Tuesday, March 25, 2008

Deficit

18/3/2008

I'm crunching statistics from the clinic records, in this last leg of my term here in Timor. An alarming 40% of the children I’ve treated are growth retarded.

Due to starvation.
Not the hollow-eyed skin-and-bones frank hunger that's familiar from TV images of '90s Ethiopia; but an insiduous, chronic lack of protein and energy foods that manifests itself in frequent illnesses and poor growth. The resulting physical and mental deficits are significant, and permanent.
Malnutrition here is rare in infants until about a year of age – when they’re abruptly displaced from the breast by a new arrival.


[Vexation]

The staples, cassava and corn, are both mostly fibre and water. So toddlers may fill their stomachs three times a day and still effectively starve.

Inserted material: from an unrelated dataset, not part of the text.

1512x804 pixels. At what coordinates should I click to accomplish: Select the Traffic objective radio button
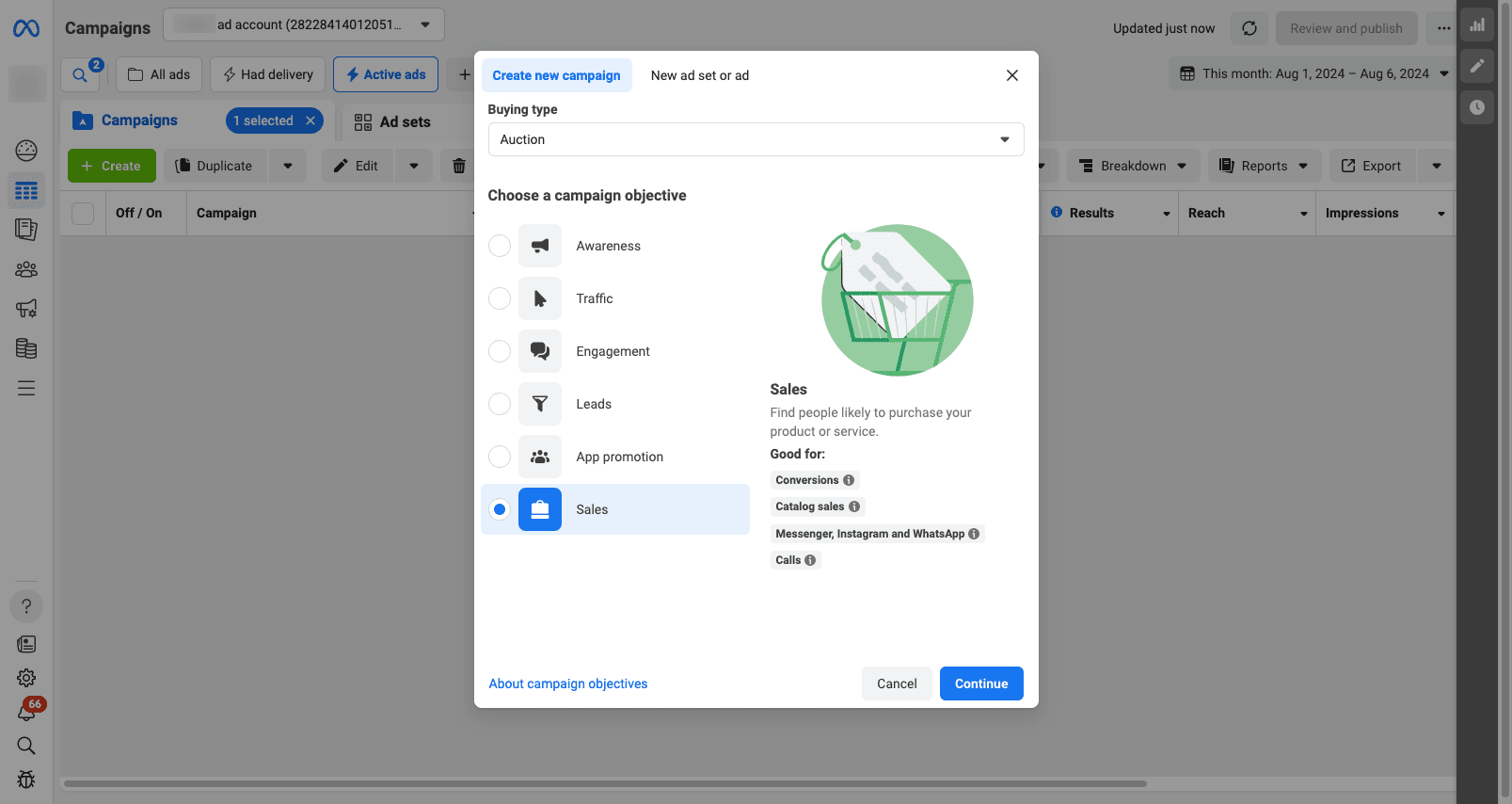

[Breakfast/lunch/dinner: cassava, salt and chilli]

Concerned mothers stream to the clinic seeking ‘vitamins’ to fix their skinny kids, which I steadfastly refuse to dispense. The solution is upping the energy content of their meals. I’m on a campaign to encourage mothers to include a tablespoon of cooking oil in every meal.
Awkward. It’s exactly what I wouldn’t be advising back in childhood-obesity-smitten Singapore.